Things slow down in the shape of the `I Won’t Be Hanging Around’ where a crisp clean guitar part punches out main flow of the song as Marsden’s reverbed vocal adds sugar on top.

The prize for the most original song title goes to `Fattening Frogs For Snakes’, written in 1957 by Sonny Boy Williamson. This funky blues number chugs its way along with a rhythm and beat that at its time was pretty out there but now can be recognised in so many songs in modern music culture.

The soulful wail of the harmonica dominates `That’s Alright’ initially before Marsden’s creamy Les Paul solo kicks in. This is a stripped back affair that really lets the song breathe and flow giving a great warmth to the track. Howlin’ Wolf’s `Whose Been Talking’ with moody guitar parts and dark Hammond fills make this a superb track and shows why Marsden is a master of the fretboard – understated playing tinged with emotion and feel.

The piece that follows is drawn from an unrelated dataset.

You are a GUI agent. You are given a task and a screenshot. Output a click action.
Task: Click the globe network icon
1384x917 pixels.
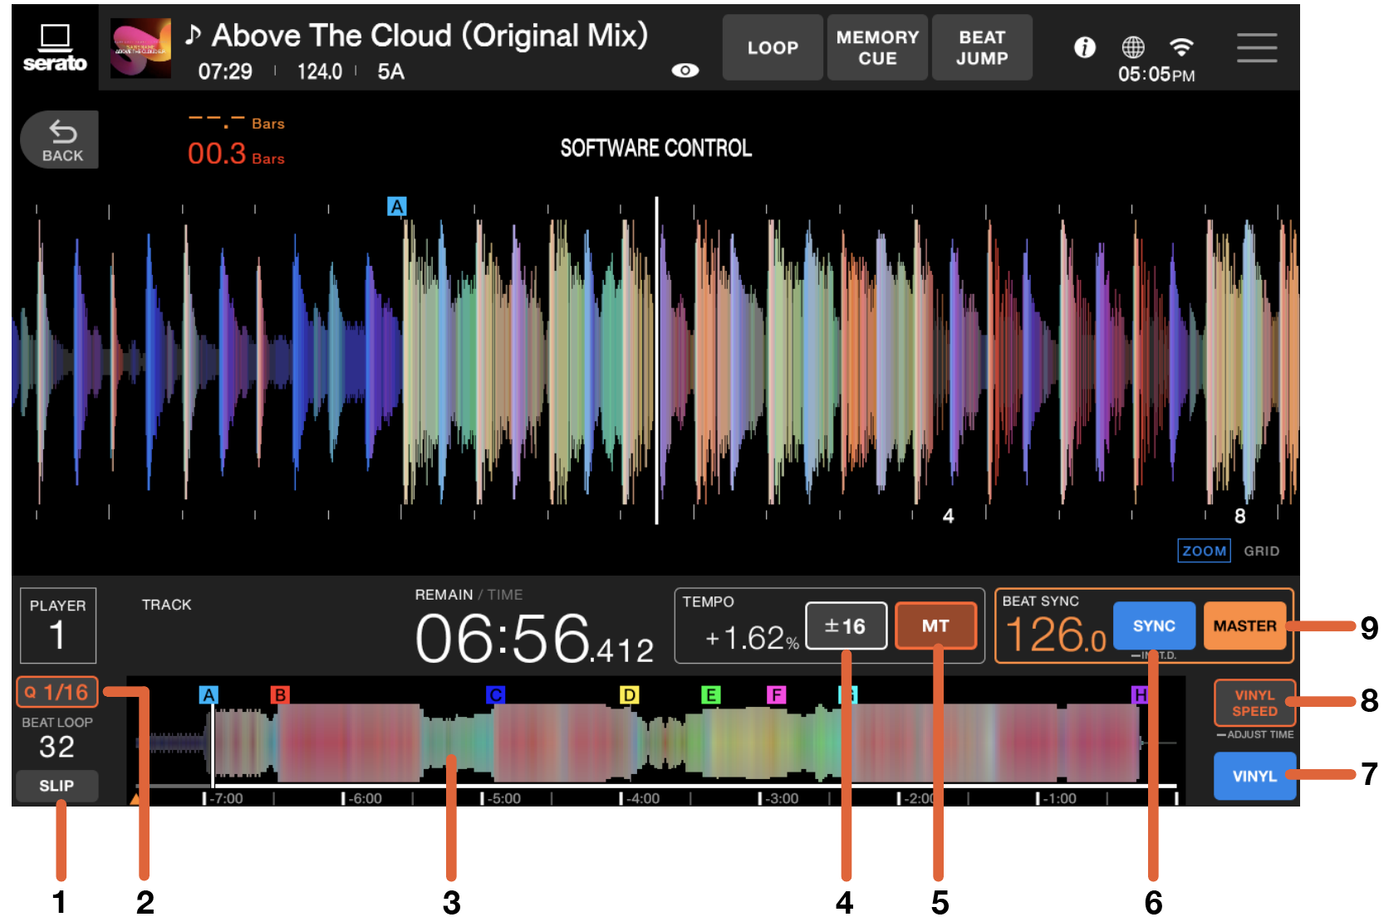(x=1133, y=47)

We end the album with two Marsden penned instrumentals, `Lester’ and `Johnny’ which sees the bluesman flex his guitar muscles to the full. No reckless, lightspeed licks here, just a sweet singing Les Paul driven to breakup with each note fretted to perfection.

What is contained in this album not only showcases how tracks released in some cases over sixty years ago can still influence the current music scene but also chart Bernie Marsden’s own development as an artist. Elements of his playing in a stripped back form found here can also be directed linked to his various outings in Whitesnake and his other projects.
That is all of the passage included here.